The first thing I noticed was that Defend the Highlands does not take itself or its subject matter too seriously. That is not to say there is not some good strategy to be had here, but a game set in Scotland is full of potential for a serious examination of their history and wars. That examination will have to wait for a different game, because here we have the English tossing teacups and cannons firing porridge.
An interesting twist in this game is the need to not only build your towers, but to keep them manned. This requires playing the old bagpipes – so make sure those guys are kept safe as well. All the turnip-tossing turrets in the world are meaningless if you don’t have the manpower to make them do something. Of a similar design is the need for resources such as oat farms for porridge stocks and other weaponry. This adds a very cool strategic element in resource management. Most tower defense games are focused only on coming up with weapons upgrades to take down increasingly challenging waves of baddies, and while that still applies here, there is more that you have to manage.
At first, I was concerned that this much management would be too much. After all, many tower defense games already keep you busy throughout the level as you manage upgrades, plop down new towers and try to deal with whatever damage you take along the way. Adding these additional wrinkles had the potential to bury the player alive under all of those options. Thankfully the interface is well enough designed that sliding from one set of options to another is really never frustrating. The game can prove difficult at times, but that is due to an honest challenge, not battling menu screens.
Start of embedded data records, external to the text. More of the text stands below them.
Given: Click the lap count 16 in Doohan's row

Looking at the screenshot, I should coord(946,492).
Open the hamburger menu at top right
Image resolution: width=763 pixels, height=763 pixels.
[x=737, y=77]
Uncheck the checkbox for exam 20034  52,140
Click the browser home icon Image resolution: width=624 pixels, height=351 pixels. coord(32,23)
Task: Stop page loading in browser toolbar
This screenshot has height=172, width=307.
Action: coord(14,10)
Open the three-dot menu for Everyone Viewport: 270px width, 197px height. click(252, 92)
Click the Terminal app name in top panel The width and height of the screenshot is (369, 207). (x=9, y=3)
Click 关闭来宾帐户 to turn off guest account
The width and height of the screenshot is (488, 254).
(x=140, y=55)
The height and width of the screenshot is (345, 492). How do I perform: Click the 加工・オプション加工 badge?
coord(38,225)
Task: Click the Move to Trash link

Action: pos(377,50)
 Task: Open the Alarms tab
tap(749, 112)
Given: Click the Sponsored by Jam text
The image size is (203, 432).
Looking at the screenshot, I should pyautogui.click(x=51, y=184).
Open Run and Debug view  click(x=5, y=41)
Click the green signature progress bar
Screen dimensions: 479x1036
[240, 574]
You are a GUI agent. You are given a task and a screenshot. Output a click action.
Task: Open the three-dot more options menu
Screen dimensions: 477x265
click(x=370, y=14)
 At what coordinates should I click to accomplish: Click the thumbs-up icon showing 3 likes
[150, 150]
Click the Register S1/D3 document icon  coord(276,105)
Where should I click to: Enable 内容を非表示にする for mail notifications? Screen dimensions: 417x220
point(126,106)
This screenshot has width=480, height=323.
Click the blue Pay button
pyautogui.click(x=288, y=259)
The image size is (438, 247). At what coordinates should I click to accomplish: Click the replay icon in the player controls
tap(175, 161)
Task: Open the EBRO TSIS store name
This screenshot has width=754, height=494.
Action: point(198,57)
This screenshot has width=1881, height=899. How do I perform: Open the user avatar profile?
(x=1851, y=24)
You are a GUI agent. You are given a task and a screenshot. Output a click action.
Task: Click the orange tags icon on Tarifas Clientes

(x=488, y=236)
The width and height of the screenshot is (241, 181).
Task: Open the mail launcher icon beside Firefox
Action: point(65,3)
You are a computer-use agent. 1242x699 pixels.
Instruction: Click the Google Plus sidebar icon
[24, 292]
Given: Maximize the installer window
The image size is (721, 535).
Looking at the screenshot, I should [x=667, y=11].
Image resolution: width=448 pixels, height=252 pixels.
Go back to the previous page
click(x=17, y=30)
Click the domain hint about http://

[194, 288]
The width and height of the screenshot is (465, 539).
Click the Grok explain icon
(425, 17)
The graphics and sound fit the theme here perfectly. Characters are big and easy to identify, color usage leans heavily on greens, with lots of grays, browns and high contrast skylines. It looks okay – the graphics get the job done without being a complete eyesore, and some of the skies actually look quite pretty. Still, I found myself focused more on the action on the screen, and I was happy to say that I never had any issues picking out important units or details along the way.
Defend the Highlands is not a terribly long game. Its twenty levels provide a fair amount of variety in both layout as well as units to be encountered. On the whole, I saw everything there was to do in about seven hours, though the skirmish mode gives you some flexibility outside of the story’s primary twenty levels. However, this does feel like a game that could easily be expanded upon. The custom matches for skirmish mode are interesting, but some additional editing tools and a way to share those maps would have been awesome. Probably a bit too much overhead to build, so I don’t blame it for not being there.
Everything about this title just falls into the category of ‘pleasant surprise’. There is a bit to learn right off of the bat, but the difficulty curve is spot-on as the story progresses. The sense of comical mischief throughout the game put a big smile on my face. A solid game at that price point, Defend the Highlands looks to be in really good shape once it releases from Early Access.